Cinderellaniqua and Lil' JQ danced to all sorts of rap songs. Grillz, Bedrock, Stupid Hoe, Gold Digger, Ms. Jackson, among others. Later, Lil' JQ and Cinderellaniqua made out and other kinds of shit in Lil' JQ's bedroom.

When it was 11:30, it was time for Cinderellaniqua to go. So she said goodbye and left.

When Cinderellaniqua got home, she fell asleep. That was until 3 AM, when her stepsisters woke her up.

"Cinderellaniqua!" yelled LaTavia. "There was the most fly bitch at the ball!"

"She had swag, doll, and everything," said LaToya.

"Lil' JQ was so impressed that he's hosting another party just for her," said LaVonne. "Of course, you ain't goin' nowhere."

But the next night, Cinderellaniqua did go to the party. She wore an even more over-the-top outfit - a pink beehive wig and a leopard print dress. She was the star of the party and danced with Lil' JQ the whole goddamn night. They also had some "fun" in the bedroom.

Eventually, it was getting late. Cinderellaniqua looked at the clock on the wall.

"Uh-oh!" she said. "It's time to go!"

"No you can't leave," said Lil' JQ. "Stay, baby! Please, baby, please!"

"Sorry," said Cinderellaniqua.

"But I don't even know your name," said Lil' JQ. "You're like that Rihanna girl."

She burst out of the house, leaving one her glass pumps on the front lawn. She then went to the parking lot to find her car, but all she saw was a cat chasing a pair of rats around a little pink girl bike. And at that moment, her dress returned to normal. Cinderellaniqua heard Lil' JQ coming, so she bolted. Lil' JQ did not see her, but he found her glass pump on the lawn.

"Daiam," said Lil' JQ, looking at the shoe. "Got to find the bitch who wore this."

Cinderellaniqua ran home as fast as she could. It was painful walking around in one shoe, so she put it in her pocket.

The next day, Lil' JQ went door to door, looking for the girl who fit in the shoe. Many hos tried to fit in the shoe, but they were all failures. No one could fit in the shoe.

Eventually, Lil' JQ found Cinderellaniqua's house.

"It's Lil' JQ!" said LaVonne. "He's got the shoe!"

"I'll have each ho try it on," said Lil' JQ. "First, her."

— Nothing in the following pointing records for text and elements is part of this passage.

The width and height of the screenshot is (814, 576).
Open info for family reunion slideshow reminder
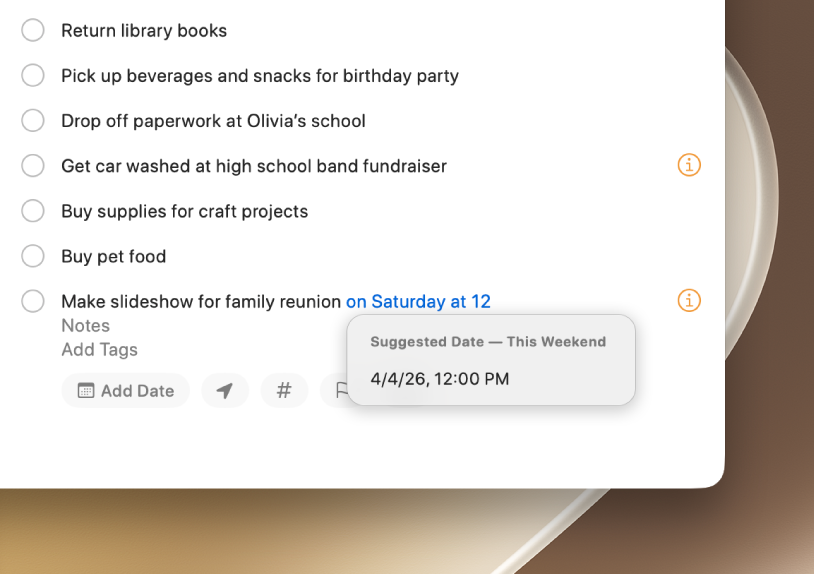689,301
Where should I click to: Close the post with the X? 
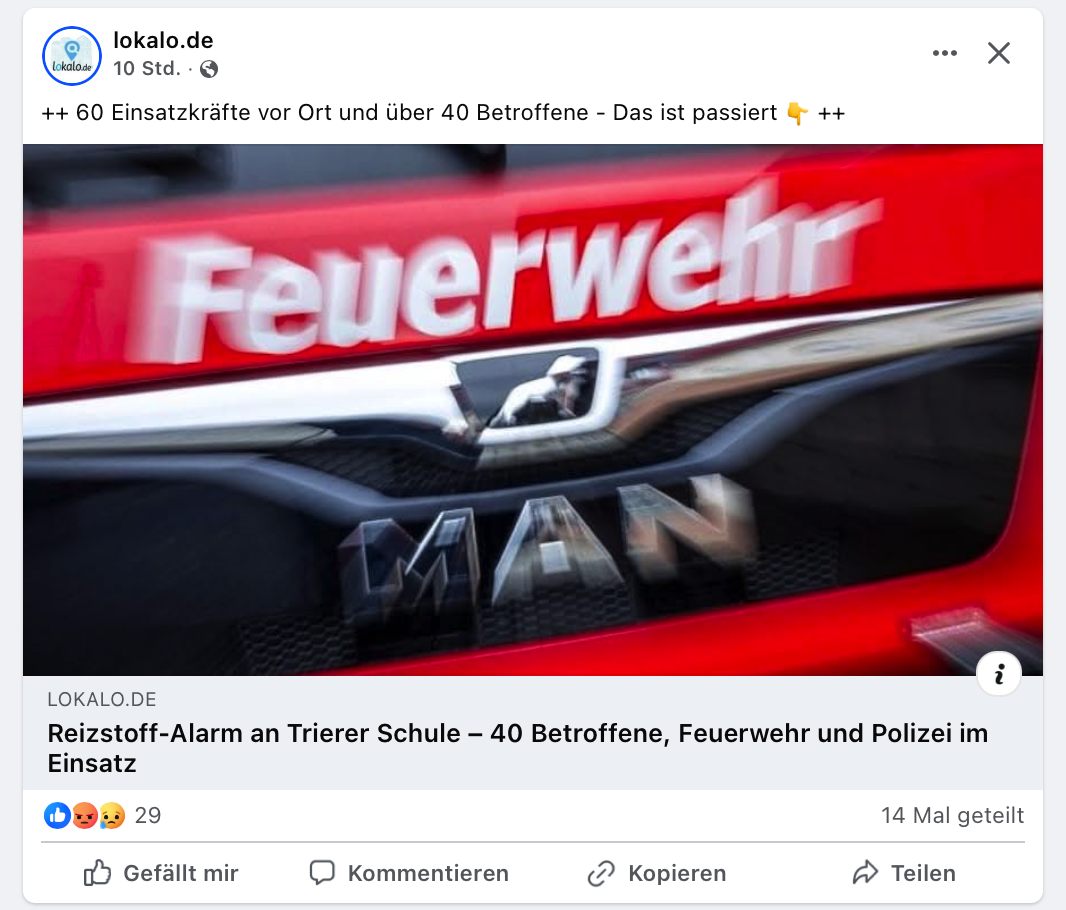coord(999,53)
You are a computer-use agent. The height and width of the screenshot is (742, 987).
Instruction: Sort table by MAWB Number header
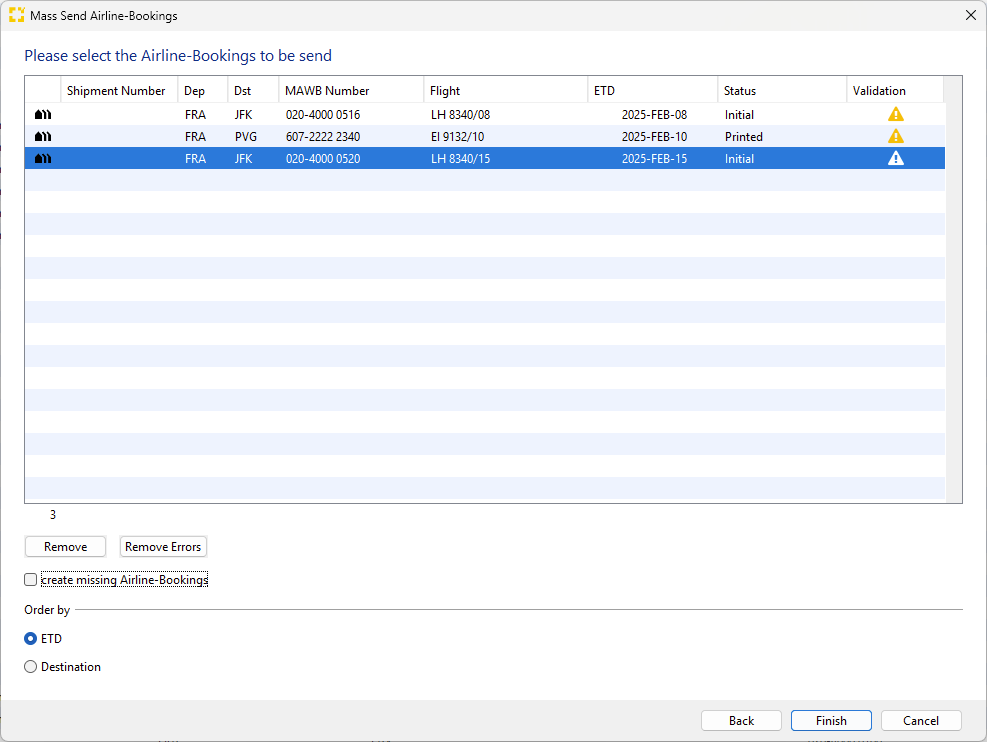coord(327,91)
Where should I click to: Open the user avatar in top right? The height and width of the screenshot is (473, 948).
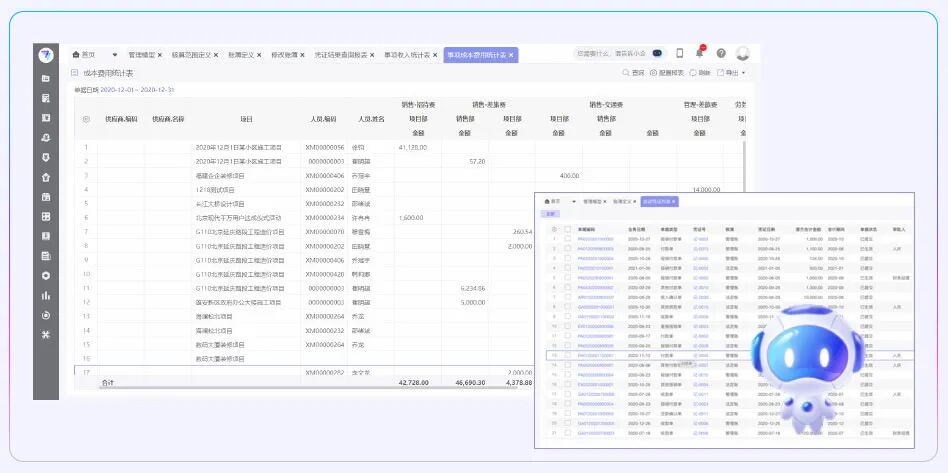[x=742, y=53]
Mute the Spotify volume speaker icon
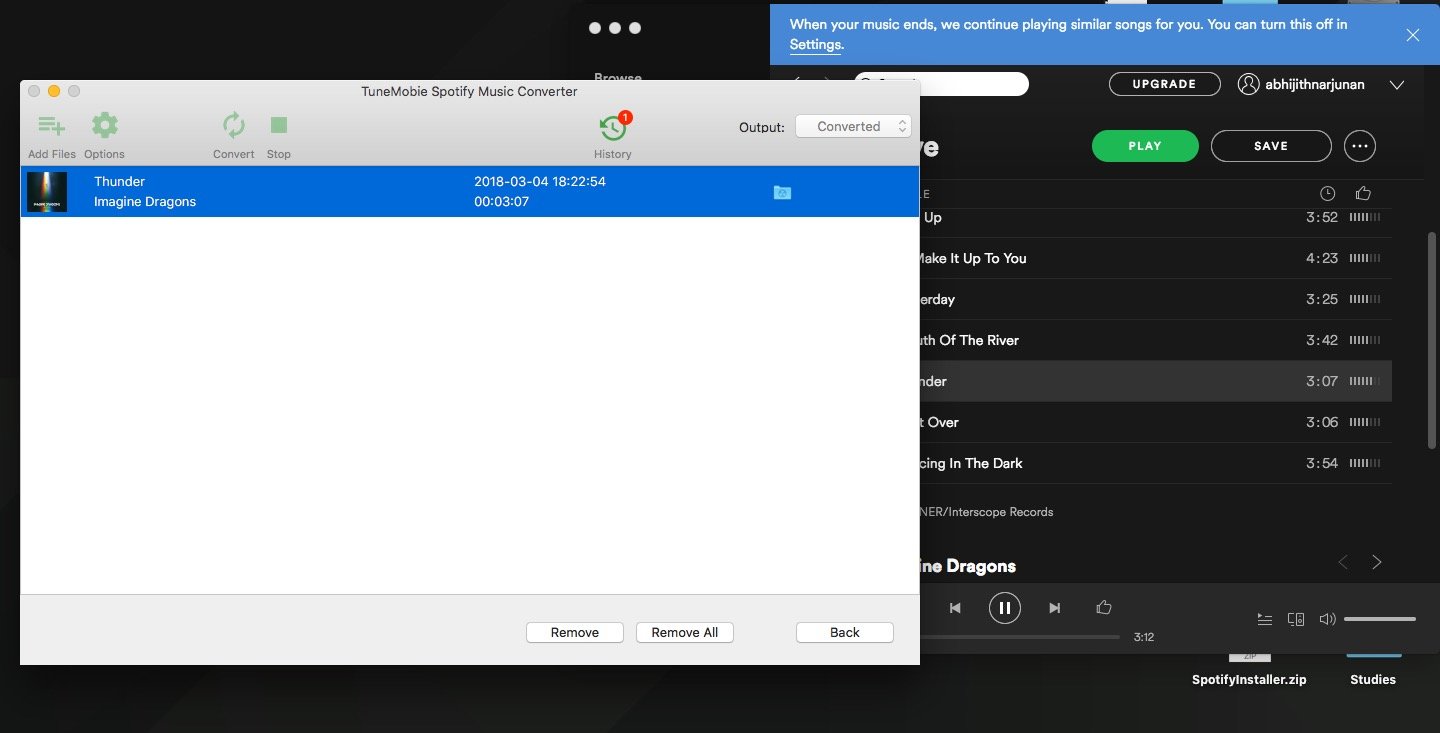Image resolution: width=1440 pixels, height=733 pixels. tap(1327, 619)
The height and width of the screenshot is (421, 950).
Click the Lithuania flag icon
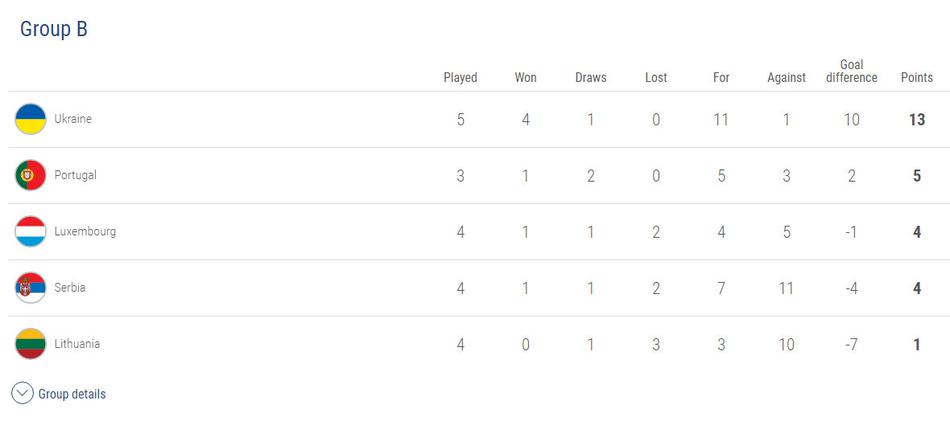(30, 343)
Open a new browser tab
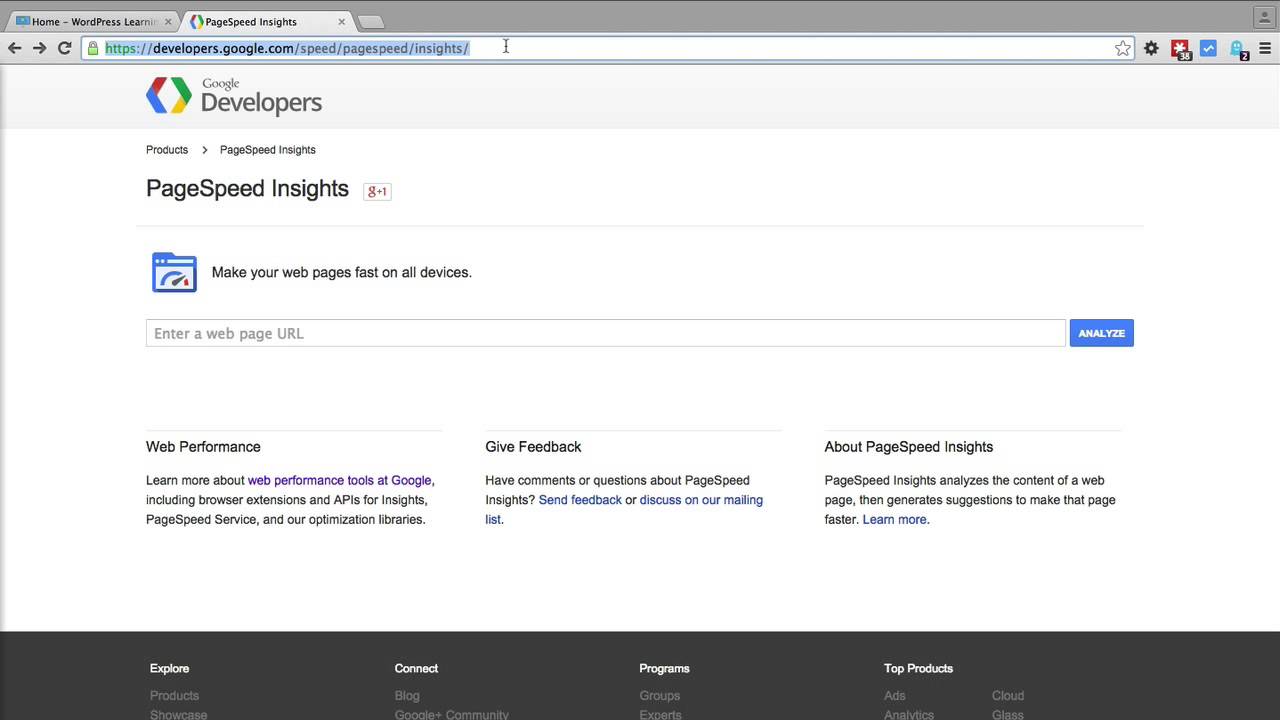1280x720 pixels. coord(369,21)
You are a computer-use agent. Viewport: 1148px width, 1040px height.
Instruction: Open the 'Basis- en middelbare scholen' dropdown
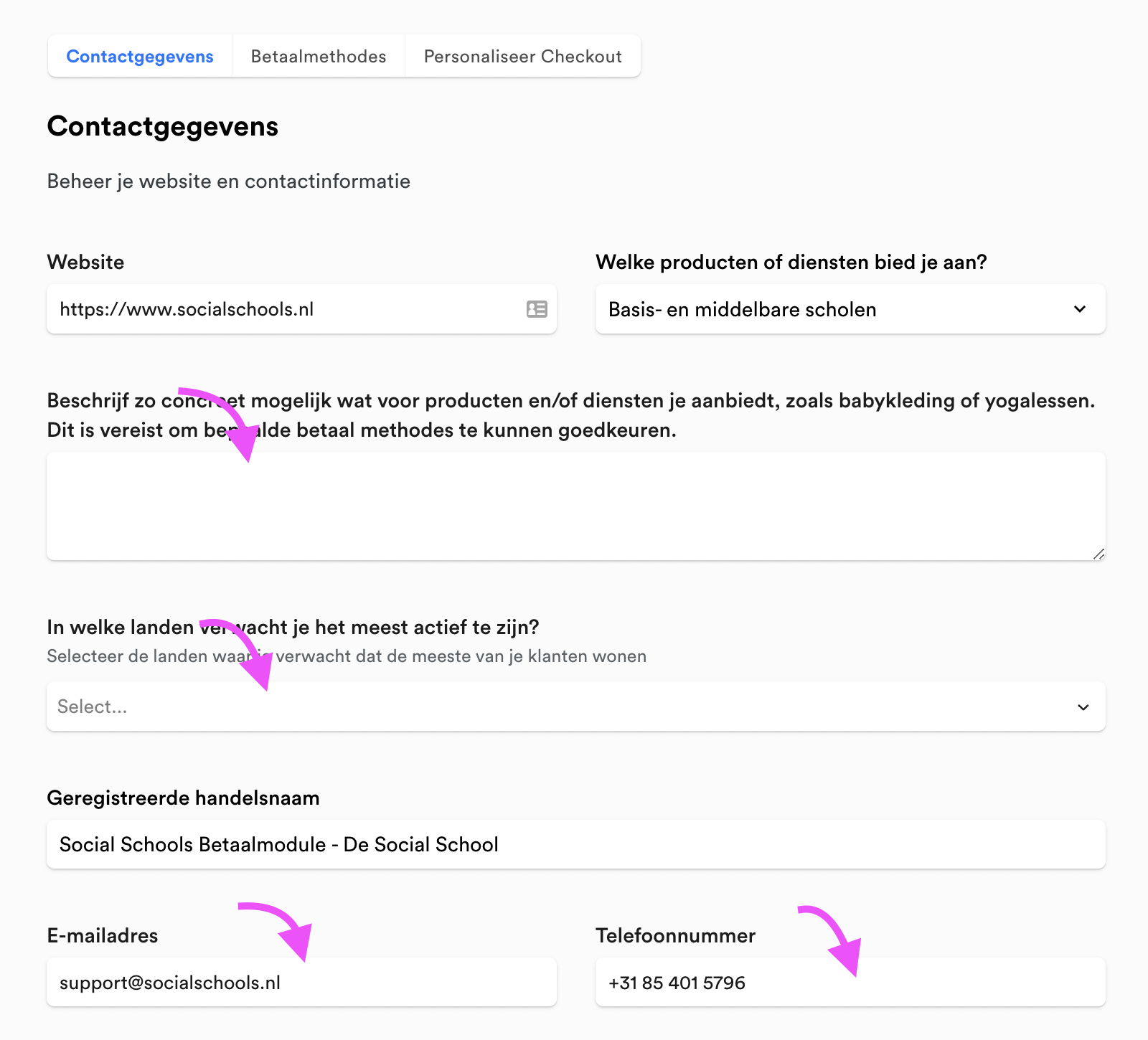(x=825, y=309)

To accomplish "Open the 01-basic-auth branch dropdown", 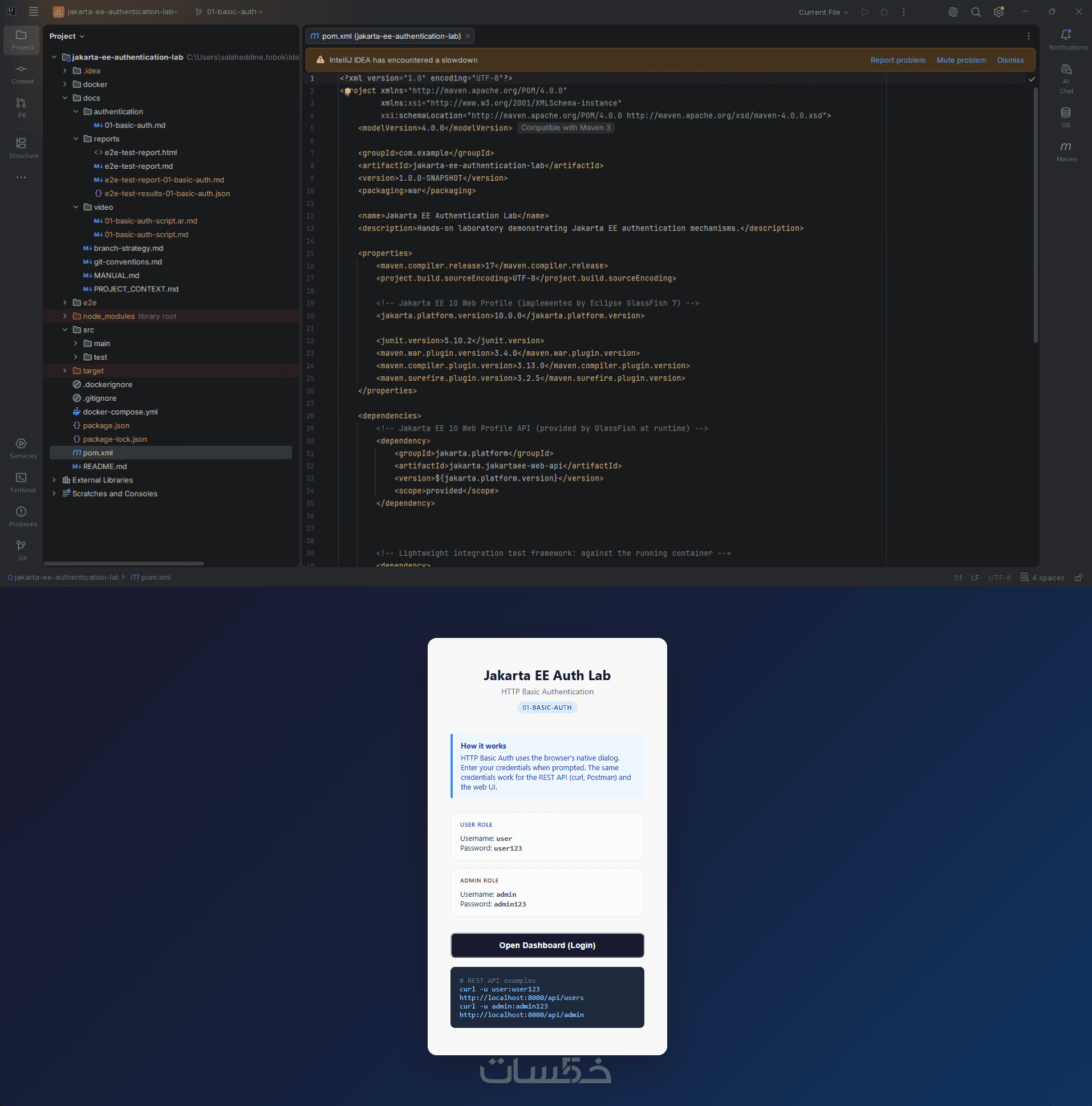I will coord(229,11).
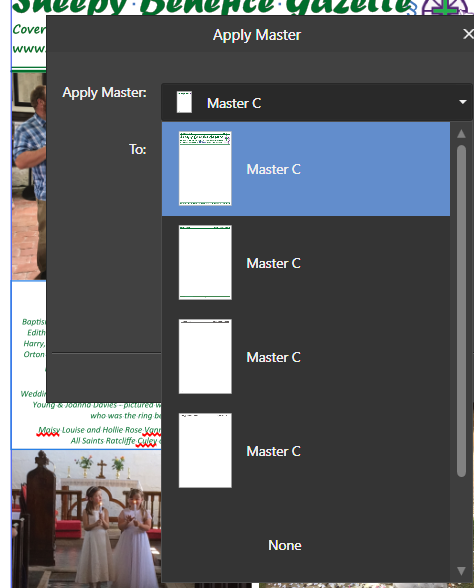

LaTavia tried on the shoe. No fit.

"Next, her," said Lil' JQ.

LaToya tried on the shoe. It did not fit her either.

"Now me," said LaVonne.

"You're too old," said Lil' JQ. He then saw Cinderellaniqua snorting crack in the other room. "How 'bout her?"

LaVonne, LaTavia, and LaToya burst out laughing.

"No way!" said LaVonne.

"She's too ugly," said LaTavia.

"And fat," said LaToya.

Nevertheless, Cinderellaniqua was allowed to try on the glass pump. It was a perfect fit.

"Oh snap!" said Lil' JQ. "That be the girl I was looking for!"

Kenyatta appeared out of nowhere and transformed Cinderellaniqua's rags into an over-the-top outfit consisting of half yellow/half pink hair, a pink and purple halter top, a silver skirt, tie dye leggings, and a giant pink bow on her head. Around her neck was tons of bling.

"Now we can get married," said Lil' JQ.

"Word," said Cinderellaniqua.

And so, Lil' JQ and Cinderellaniqua got married. They lived happily ever after - though of course, there were a few infidelities from Lil' JQ, him being a world-famous gangsta rapper and all.